» REQUIREMENT
Pull out each line of the records below that contains the string "Task", and treat uppercase and lowercase as different.

---------- RECORDS

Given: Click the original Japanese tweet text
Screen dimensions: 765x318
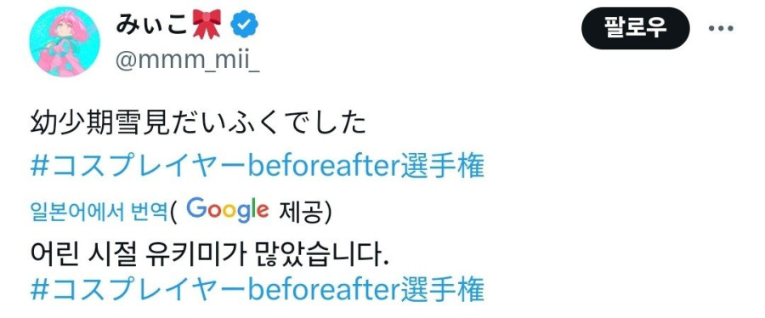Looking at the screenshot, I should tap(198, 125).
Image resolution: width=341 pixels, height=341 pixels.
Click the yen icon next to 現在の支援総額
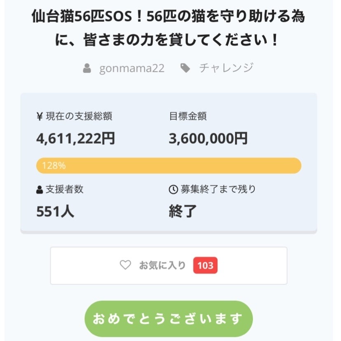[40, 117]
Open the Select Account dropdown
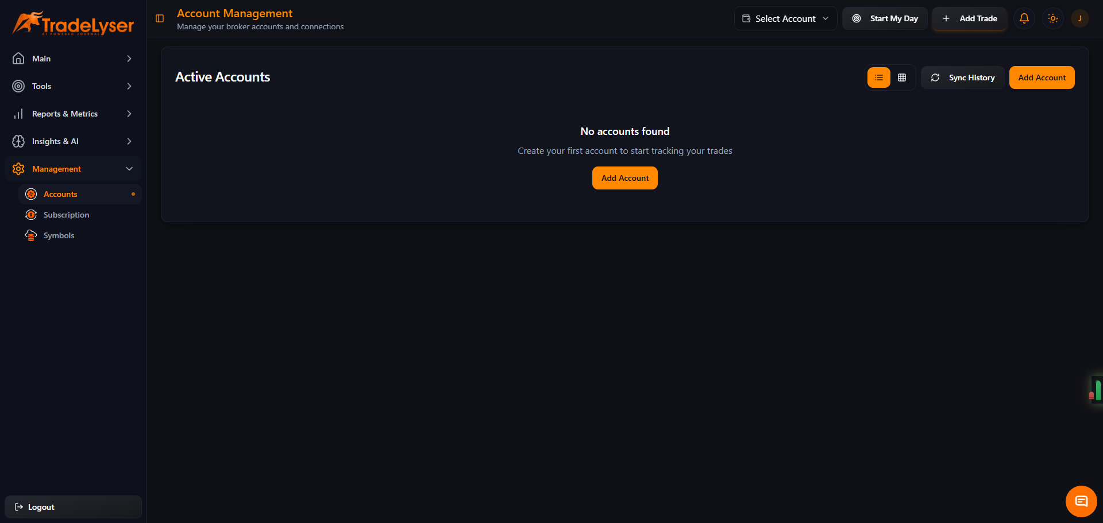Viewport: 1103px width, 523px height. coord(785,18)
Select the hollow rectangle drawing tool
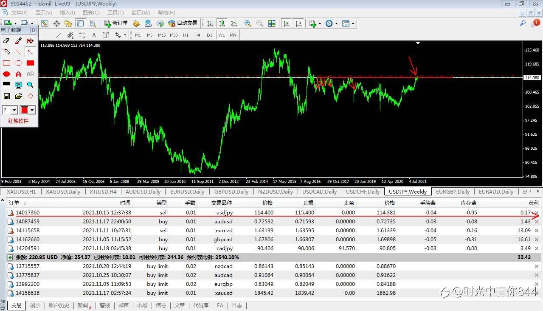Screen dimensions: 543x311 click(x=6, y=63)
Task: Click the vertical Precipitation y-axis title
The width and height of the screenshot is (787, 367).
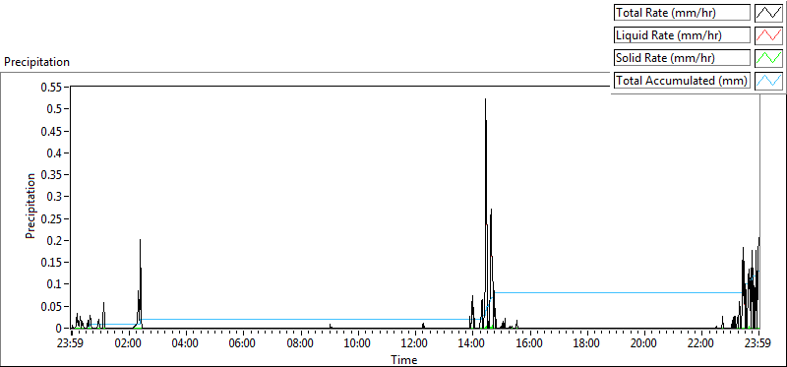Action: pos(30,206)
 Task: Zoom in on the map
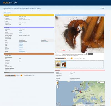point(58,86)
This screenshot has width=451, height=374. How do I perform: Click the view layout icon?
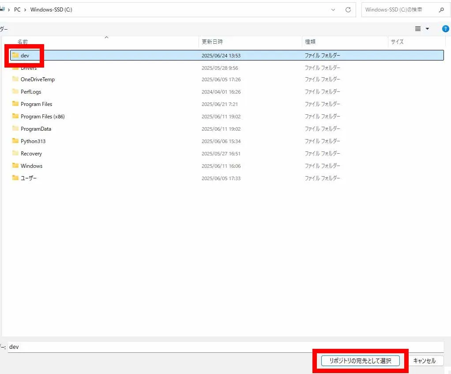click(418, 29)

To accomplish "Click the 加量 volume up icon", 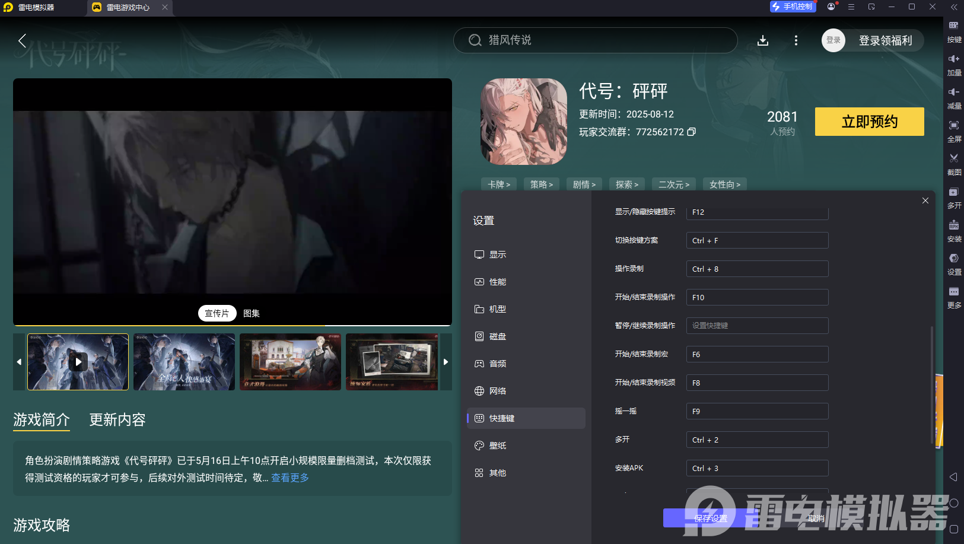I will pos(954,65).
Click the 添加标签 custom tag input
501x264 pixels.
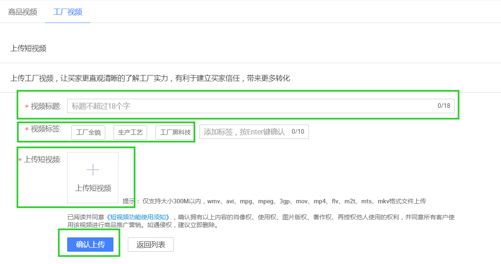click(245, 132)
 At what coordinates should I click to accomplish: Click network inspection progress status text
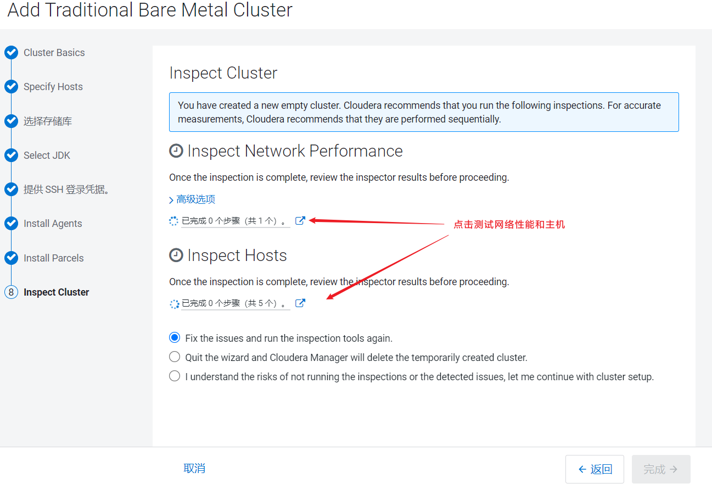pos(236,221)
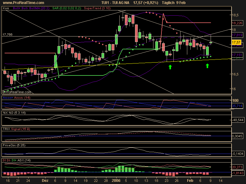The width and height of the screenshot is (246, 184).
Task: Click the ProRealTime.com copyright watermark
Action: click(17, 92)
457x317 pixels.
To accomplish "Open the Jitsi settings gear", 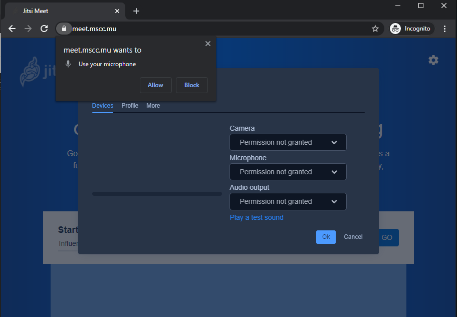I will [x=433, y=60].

--------------------

» RESULT OF THE EXERCISE
Task: Click the vertical Precipitation y-axis title
 Task: Zoom in on the map
Task: Click the ProRealTime.com copyright watermark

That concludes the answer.